I bought a high-torque DC motor, that says at the back: 6,000 (gf.cm).

I am intending to use this motor to power a plinth on a turntable. So the motor will be upright, with its shaft pointing up.

My question is - What is the maximum weight i can put on this turntable, where the motor
will still be able to turn? (ie. what does gf.cm equate to in terms of kg?)

Thanks so much for your help!

Figure mentioned at the back of motor is 6000 gf.cm. It is torque with which motor can run.
It is grams cms unit.
It looks very small motor. Now to decide max. weight on turn table, you should confirm turn table dia., weight of it and weight you wish to keep on table. Total torque with this should be within 6000 gf.cm.

Tom

 

[nvn]

designchick: (1) I am confused on whether the typical torque rating is 6000 gf*cm (0.5884 N*m) or 46 000 gf*cm (4.511 N*m). Posts 1 and 3 seem to contradict.

(2) In addition to the torque value(s), what is the power rating data listed on your motor?

(3) How many revolutions per minute (rpm) do you typically want your turntable to have during operation?

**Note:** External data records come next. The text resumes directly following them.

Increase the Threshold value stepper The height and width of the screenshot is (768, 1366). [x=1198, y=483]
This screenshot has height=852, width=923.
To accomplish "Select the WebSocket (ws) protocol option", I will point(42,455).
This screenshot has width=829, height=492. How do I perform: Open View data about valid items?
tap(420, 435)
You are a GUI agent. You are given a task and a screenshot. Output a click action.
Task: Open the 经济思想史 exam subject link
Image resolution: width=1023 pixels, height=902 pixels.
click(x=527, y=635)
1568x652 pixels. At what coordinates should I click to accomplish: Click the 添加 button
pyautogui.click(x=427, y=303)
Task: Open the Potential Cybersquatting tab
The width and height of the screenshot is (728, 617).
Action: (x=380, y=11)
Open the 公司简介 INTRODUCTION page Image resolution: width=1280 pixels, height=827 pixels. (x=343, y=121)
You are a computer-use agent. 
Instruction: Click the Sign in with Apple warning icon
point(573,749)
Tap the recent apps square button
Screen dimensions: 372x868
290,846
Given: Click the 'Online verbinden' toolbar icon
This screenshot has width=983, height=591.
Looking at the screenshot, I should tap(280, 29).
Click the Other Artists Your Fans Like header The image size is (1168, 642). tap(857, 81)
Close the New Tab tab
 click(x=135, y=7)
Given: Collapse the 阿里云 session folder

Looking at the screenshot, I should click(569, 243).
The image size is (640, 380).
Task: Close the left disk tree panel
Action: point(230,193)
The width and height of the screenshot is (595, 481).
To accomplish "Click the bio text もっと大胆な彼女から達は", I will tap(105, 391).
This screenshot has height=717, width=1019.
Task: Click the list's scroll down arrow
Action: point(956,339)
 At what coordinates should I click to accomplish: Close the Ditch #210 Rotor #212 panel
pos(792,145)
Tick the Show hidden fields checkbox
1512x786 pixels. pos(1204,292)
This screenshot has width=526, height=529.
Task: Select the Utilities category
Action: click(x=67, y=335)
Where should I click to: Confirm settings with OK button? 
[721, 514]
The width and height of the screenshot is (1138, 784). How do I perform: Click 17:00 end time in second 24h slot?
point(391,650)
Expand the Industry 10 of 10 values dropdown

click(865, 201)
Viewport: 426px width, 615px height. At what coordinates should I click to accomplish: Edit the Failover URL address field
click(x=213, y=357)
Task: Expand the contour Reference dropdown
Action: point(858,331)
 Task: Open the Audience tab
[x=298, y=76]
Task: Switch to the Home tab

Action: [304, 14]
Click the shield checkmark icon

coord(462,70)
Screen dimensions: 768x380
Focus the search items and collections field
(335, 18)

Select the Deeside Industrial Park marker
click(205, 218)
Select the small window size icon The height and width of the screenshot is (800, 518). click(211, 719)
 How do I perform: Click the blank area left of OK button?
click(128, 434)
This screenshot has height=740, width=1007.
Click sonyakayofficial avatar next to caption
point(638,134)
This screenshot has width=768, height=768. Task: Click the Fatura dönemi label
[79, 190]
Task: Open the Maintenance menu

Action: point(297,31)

(4) See the second paragraph of post 7. I am currently thinking the limiting factor in your assembly might be the component stresses, not the motor power. However, we need more information to answer your question. It would be good if you could post a dimensioned, rough sketch of your assembly. Or provide a very detailed description of the parts, how they are assembled, and accurate dimensions in mm. We are particularly interested in your thrust bearings, their dimensions, how load is transmitted to them, and surrounding parts, dimensions, and connections. Close-up photographs might help, too.